─── Input for this task ───

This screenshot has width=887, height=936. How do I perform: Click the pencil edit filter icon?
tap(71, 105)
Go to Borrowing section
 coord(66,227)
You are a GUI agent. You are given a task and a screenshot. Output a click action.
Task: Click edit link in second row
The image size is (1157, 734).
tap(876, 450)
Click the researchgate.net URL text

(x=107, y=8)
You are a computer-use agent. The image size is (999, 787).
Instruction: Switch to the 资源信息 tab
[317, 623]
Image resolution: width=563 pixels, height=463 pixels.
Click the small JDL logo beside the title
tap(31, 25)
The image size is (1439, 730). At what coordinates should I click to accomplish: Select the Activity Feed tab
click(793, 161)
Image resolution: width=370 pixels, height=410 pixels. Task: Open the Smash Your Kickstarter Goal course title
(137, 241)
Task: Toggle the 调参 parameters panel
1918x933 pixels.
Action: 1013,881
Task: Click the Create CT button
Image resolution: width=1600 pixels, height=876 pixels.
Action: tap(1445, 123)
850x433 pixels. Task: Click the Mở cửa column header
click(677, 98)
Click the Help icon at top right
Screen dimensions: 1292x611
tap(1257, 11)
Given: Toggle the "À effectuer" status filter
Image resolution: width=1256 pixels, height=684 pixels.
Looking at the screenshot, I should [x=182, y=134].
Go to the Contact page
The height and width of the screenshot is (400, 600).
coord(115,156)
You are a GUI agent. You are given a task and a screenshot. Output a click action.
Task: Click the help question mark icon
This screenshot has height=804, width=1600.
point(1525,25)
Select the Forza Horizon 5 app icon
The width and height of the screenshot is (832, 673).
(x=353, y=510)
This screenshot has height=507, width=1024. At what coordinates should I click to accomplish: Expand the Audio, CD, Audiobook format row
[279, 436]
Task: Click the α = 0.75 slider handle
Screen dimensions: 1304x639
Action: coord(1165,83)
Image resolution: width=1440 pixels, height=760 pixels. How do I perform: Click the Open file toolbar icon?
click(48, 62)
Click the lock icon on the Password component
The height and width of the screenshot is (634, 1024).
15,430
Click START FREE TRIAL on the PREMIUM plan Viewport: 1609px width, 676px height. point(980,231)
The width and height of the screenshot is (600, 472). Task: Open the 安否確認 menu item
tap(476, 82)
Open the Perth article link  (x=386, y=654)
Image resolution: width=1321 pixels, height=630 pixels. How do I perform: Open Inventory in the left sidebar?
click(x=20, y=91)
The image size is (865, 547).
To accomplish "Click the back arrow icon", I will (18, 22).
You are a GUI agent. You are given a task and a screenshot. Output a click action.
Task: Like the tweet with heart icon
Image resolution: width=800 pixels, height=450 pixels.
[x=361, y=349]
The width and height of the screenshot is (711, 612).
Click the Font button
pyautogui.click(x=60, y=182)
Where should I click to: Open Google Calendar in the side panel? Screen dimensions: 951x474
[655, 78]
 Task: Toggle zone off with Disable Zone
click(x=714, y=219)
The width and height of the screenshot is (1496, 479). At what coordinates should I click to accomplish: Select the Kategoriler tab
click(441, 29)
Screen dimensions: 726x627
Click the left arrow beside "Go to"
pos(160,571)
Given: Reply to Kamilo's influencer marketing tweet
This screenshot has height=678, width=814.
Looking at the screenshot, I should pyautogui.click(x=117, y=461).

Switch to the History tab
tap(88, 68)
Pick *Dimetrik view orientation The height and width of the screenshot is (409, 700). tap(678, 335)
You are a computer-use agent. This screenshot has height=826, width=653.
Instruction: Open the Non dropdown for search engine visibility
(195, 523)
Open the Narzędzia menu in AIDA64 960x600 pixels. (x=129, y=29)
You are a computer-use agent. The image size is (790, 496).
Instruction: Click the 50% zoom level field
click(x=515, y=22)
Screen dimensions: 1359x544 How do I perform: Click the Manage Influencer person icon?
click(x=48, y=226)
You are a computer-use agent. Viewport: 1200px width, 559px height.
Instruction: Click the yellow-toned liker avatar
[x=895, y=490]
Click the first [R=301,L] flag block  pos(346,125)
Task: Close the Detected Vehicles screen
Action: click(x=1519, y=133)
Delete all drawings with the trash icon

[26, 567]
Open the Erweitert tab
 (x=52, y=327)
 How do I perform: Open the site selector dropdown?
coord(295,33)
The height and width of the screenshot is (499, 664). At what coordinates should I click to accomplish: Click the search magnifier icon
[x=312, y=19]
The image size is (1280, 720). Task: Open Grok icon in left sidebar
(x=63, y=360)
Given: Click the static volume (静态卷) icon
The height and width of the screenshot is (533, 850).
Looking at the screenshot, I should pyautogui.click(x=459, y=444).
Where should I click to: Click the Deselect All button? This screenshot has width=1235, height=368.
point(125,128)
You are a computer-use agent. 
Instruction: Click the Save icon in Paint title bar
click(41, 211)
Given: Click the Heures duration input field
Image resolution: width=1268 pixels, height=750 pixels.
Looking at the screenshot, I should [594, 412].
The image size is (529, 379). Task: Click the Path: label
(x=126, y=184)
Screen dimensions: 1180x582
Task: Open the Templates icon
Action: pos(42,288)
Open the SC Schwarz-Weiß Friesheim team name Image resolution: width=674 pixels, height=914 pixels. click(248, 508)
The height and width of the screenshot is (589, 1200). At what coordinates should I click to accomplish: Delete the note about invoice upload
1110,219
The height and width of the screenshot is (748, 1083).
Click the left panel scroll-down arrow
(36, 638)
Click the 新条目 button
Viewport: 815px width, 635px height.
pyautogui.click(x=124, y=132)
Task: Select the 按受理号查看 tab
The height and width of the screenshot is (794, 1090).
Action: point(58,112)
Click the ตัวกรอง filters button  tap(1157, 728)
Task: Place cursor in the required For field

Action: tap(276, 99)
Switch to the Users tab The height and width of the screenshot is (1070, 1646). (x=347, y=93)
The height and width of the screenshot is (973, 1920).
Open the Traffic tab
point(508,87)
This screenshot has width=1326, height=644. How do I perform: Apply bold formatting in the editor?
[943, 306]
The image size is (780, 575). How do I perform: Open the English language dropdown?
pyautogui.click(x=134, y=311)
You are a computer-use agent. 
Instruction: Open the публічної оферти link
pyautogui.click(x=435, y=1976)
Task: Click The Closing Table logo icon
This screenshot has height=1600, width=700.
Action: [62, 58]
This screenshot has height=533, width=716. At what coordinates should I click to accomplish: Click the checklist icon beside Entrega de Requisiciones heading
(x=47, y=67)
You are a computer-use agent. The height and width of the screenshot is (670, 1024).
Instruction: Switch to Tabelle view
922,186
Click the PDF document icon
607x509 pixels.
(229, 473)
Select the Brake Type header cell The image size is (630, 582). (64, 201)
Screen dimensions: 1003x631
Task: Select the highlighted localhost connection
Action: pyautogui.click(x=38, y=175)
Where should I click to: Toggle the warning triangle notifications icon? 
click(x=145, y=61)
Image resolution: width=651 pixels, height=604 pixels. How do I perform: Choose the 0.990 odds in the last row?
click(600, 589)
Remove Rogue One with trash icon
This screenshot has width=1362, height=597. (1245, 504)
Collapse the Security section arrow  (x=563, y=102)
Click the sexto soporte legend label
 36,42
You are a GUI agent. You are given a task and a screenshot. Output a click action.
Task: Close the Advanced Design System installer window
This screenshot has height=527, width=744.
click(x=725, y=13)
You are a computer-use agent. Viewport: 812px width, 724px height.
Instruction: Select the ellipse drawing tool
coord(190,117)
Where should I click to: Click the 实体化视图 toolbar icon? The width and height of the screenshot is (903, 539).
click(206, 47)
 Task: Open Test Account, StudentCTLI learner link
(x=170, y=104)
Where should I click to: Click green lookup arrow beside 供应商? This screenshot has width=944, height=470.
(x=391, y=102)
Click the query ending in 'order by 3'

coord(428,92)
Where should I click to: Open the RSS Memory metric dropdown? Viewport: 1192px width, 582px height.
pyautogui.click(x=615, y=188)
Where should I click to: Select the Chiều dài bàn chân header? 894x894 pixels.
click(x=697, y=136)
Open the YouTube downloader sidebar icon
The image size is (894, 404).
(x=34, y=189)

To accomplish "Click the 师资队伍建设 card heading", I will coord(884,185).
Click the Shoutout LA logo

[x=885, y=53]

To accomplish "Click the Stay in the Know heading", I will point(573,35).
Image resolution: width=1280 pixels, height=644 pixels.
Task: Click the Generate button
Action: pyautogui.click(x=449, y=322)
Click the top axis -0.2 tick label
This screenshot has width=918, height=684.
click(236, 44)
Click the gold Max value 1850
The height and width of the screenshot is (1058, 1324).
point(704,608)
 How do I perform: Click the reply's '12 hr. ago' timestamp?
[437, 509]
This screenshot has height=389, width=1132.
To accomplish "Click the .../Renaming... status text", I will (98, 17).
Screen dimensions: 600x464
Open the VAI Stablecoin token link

───

▸ What the task asks:
Using the entries above, extract exactly the span from the line with "Where should I click to: Toggle" to the line with "Task: Close the Advanced", both lines included; leave out everything else.

▸ Result of this task:
Where should I click to: Toggle the warning triangle notifications icon? 
click(x=145, y=61)
Image resolution: width=651 pixels, height=604 pixels. How do I perform: Choose the 0.990 odds in the last row?
click(600, 589)
Remove Rogue One with trash icon
This screenshot has width=1362, height=597. (1245, 504)
Collapse the Security section arrow  (x=563, y=102)
Click the sexto soporte legend label
 36,42
You are a GUI agent. You are given a task and a screenshot. Output a click action.
Task: Close the Advanced Design System installer window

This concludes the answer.